Task objective: Scan the records below for the line containing "Task: Click Help and Feedback in the footer" and the line containing "Screen dimensions: 2576x1331". Copy both, plus every line between, exactly.

Dataset records:
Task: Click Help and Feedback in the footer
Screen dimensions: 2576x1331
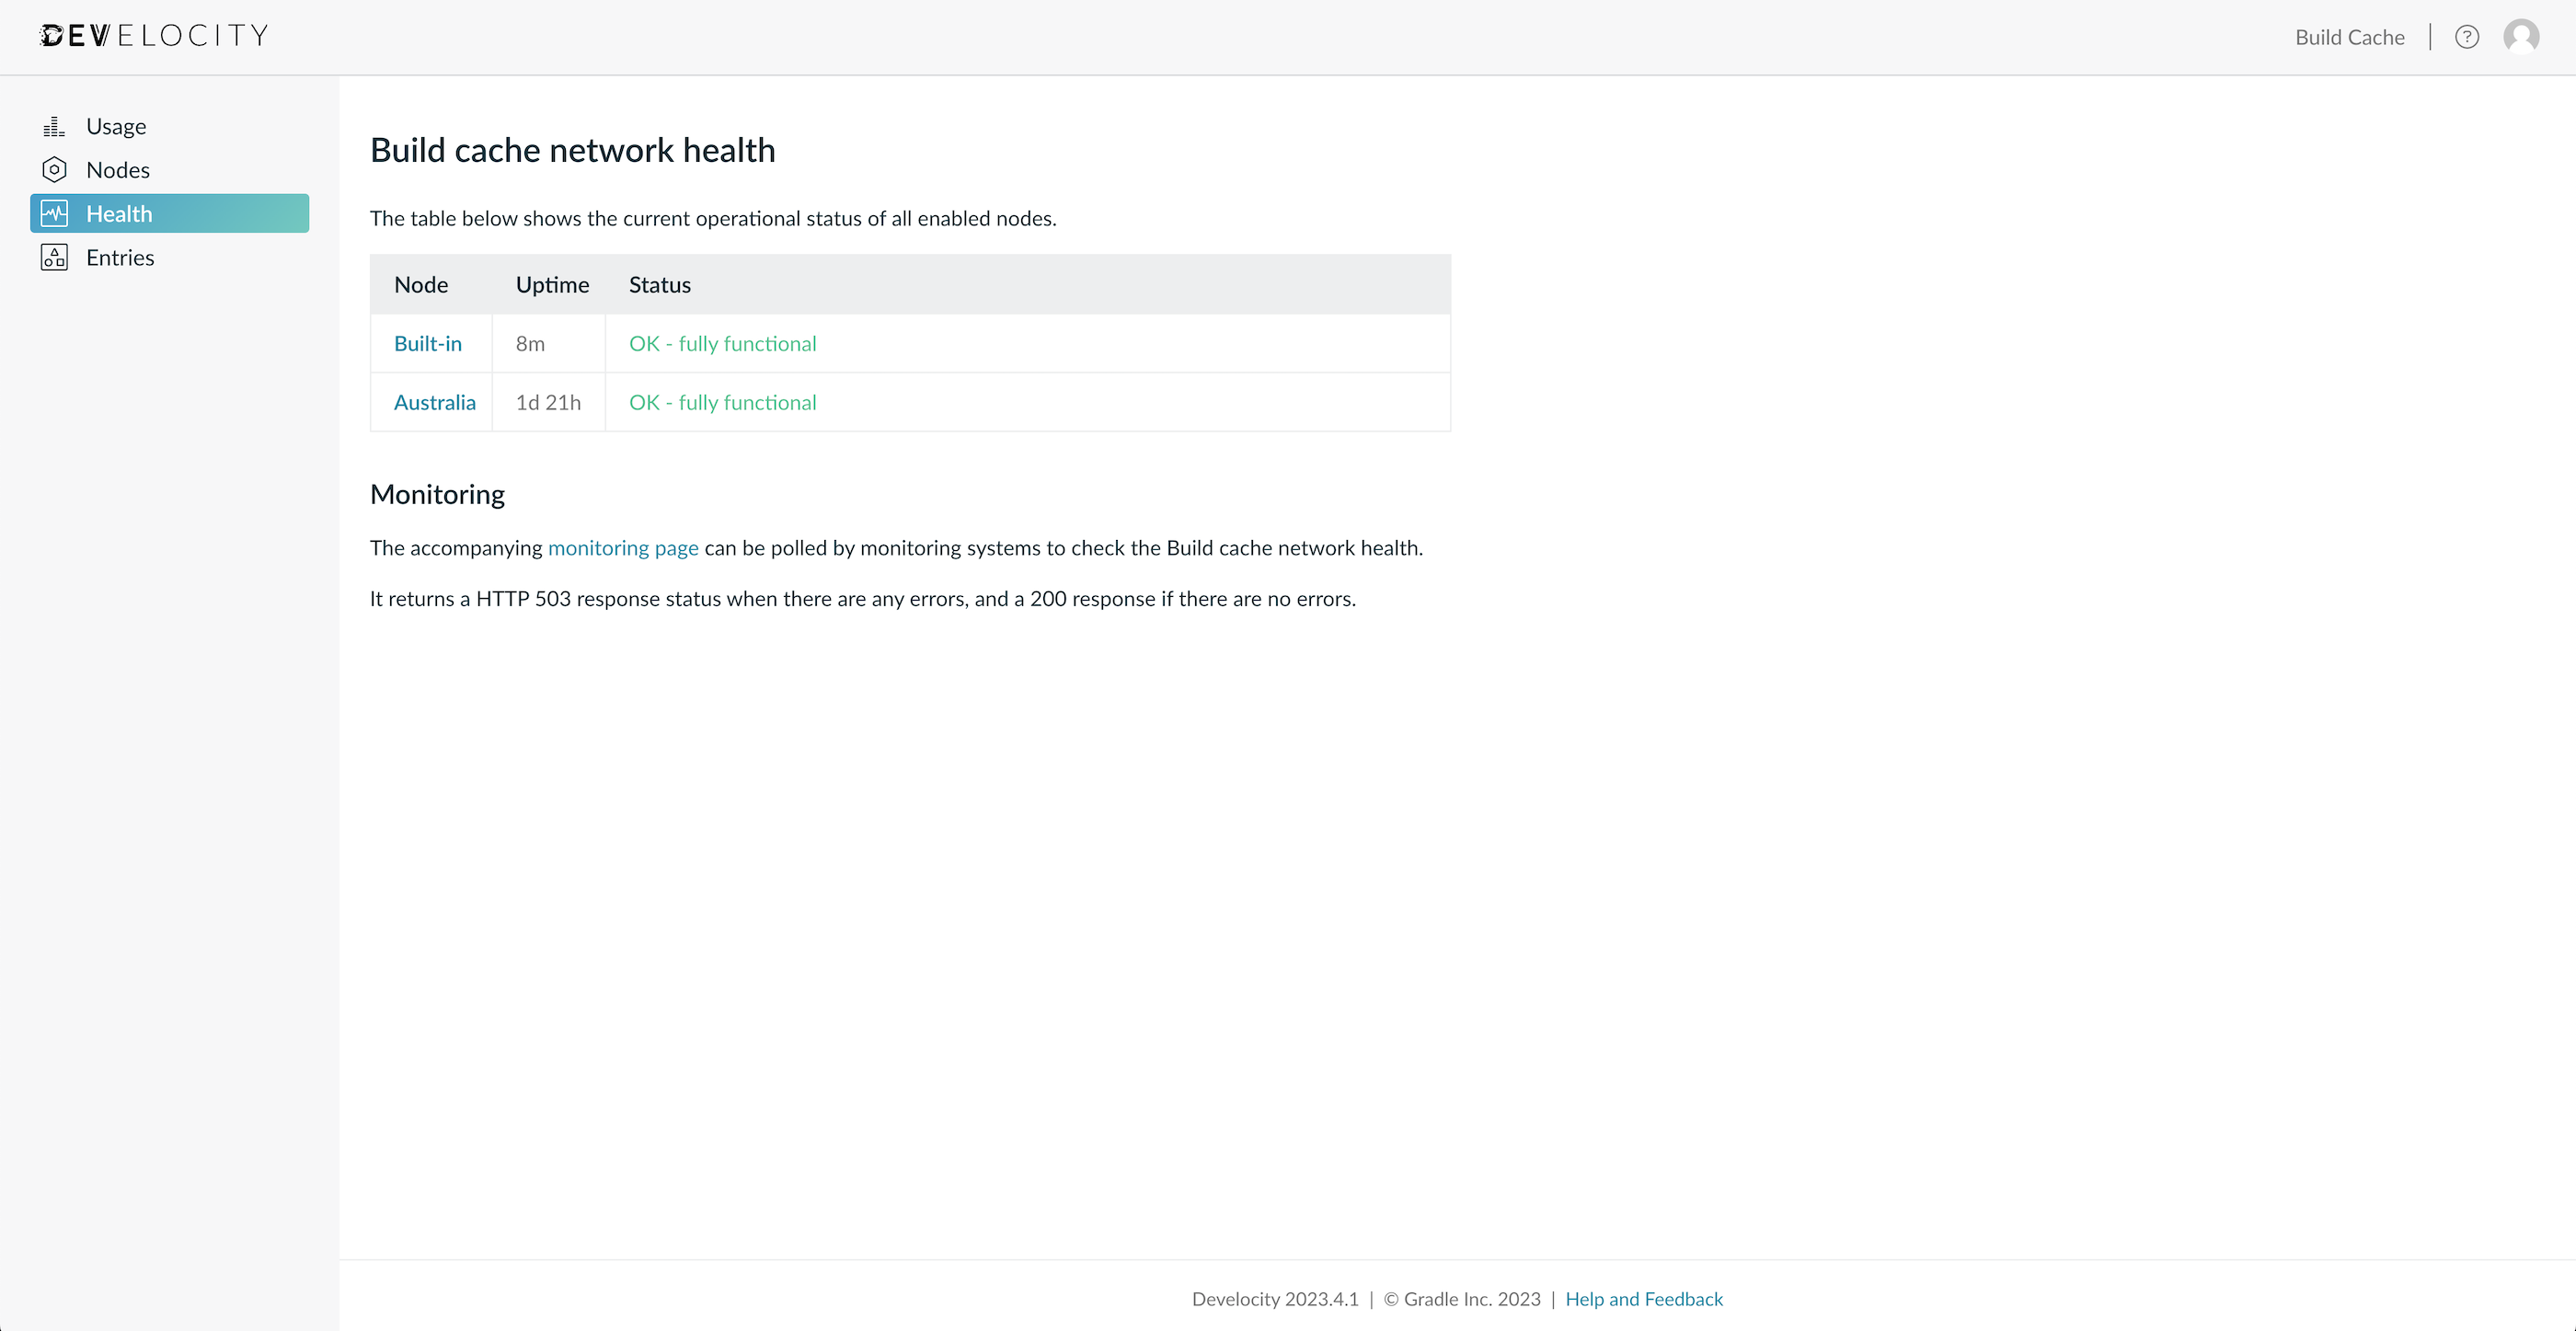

==

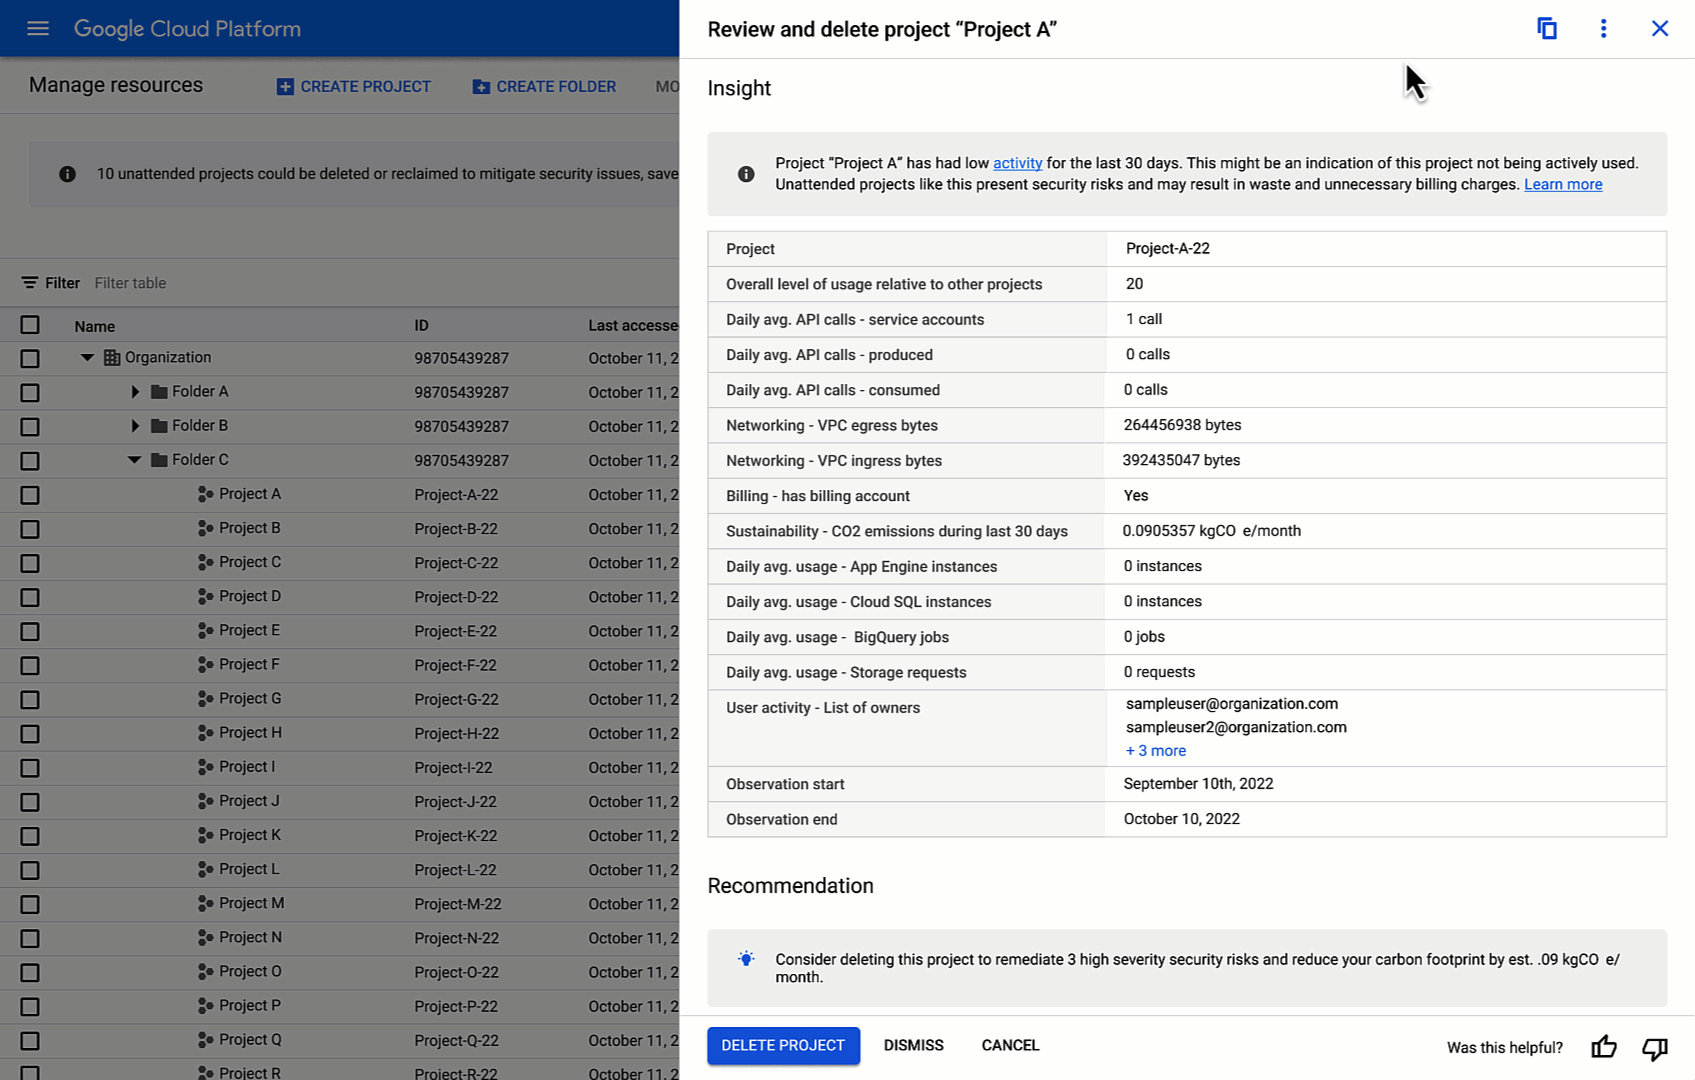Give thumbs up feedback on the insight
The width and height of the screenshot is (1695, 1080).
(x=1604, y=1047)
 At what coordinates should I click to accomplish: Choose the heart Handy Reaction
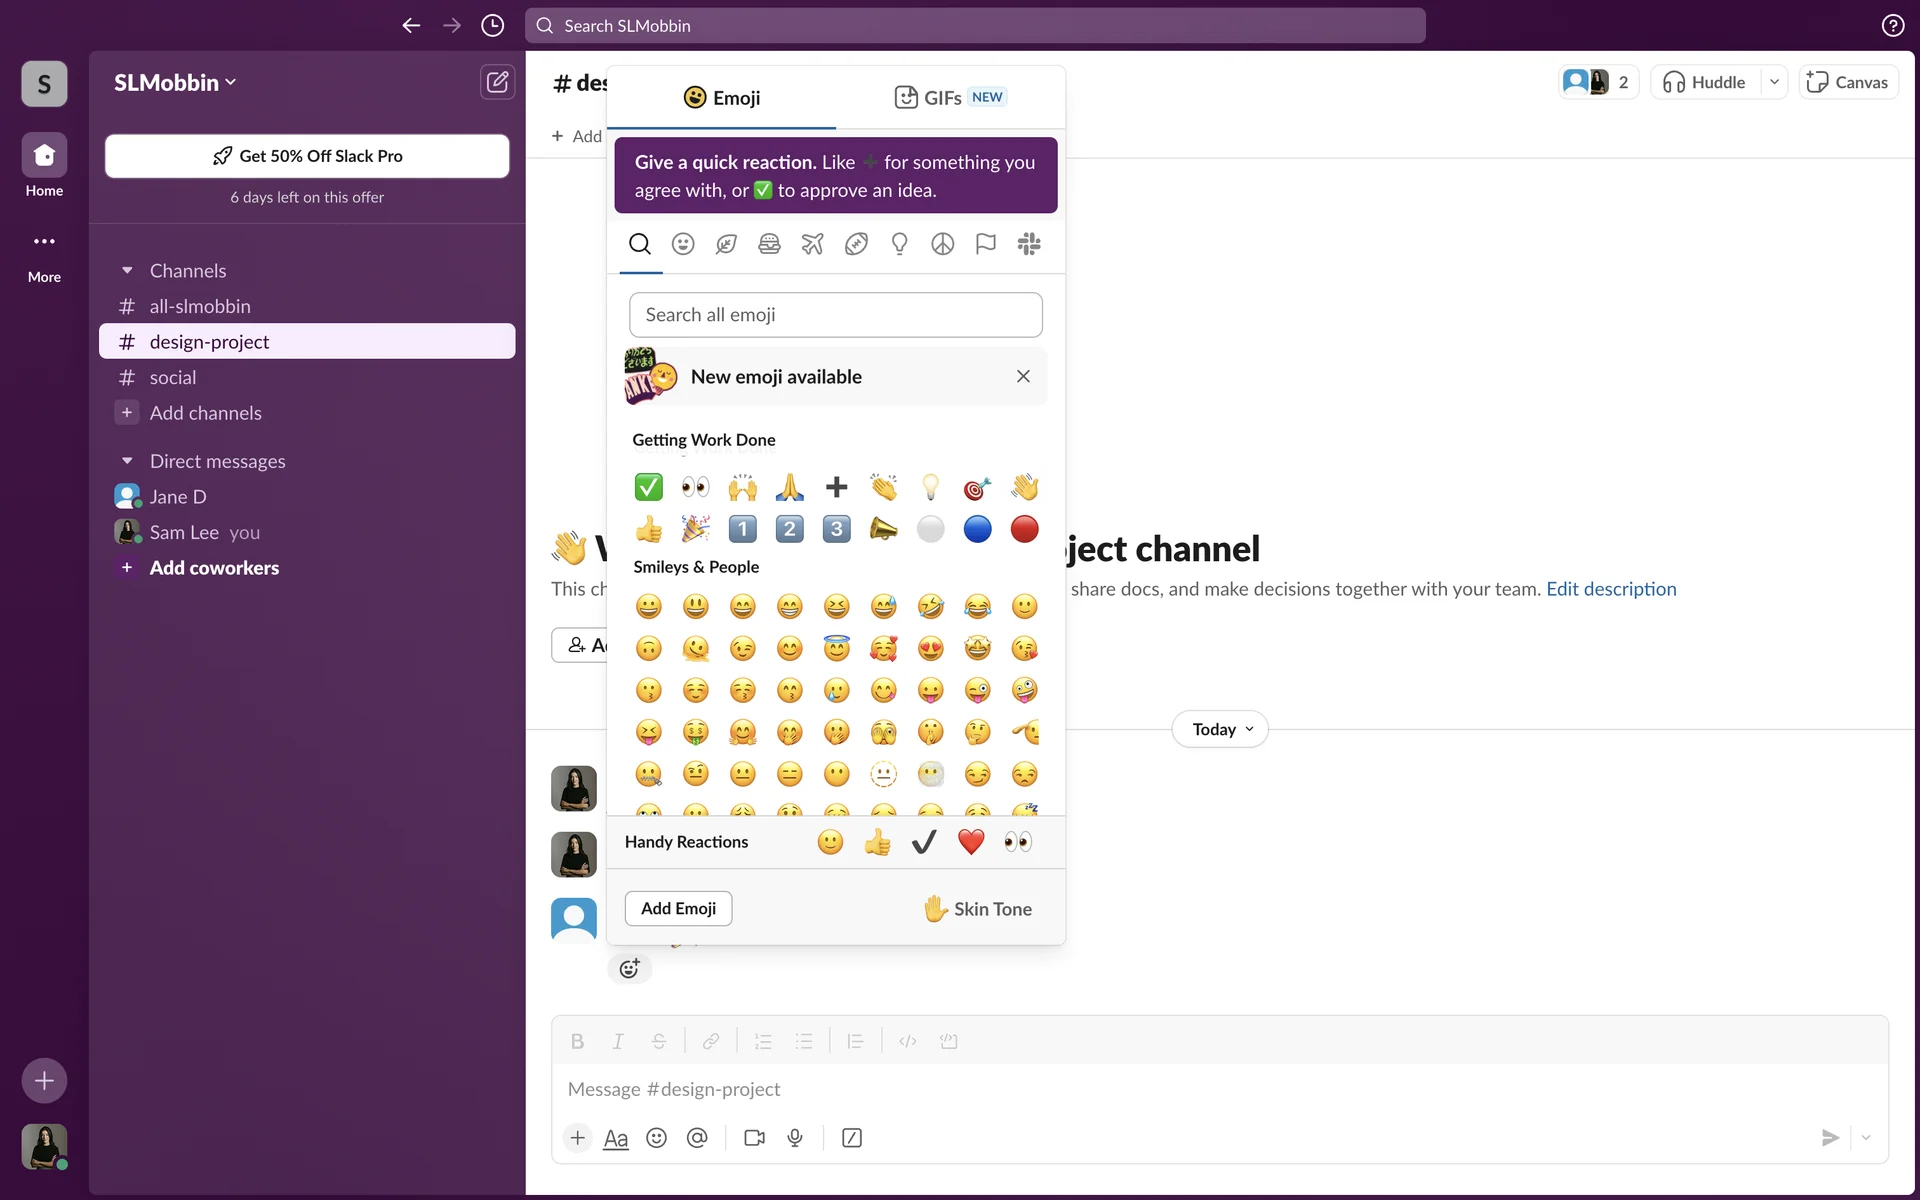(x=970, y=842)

Output:
Task: Click Help and Feedback in the footer
Screen dimensions: 2576x1331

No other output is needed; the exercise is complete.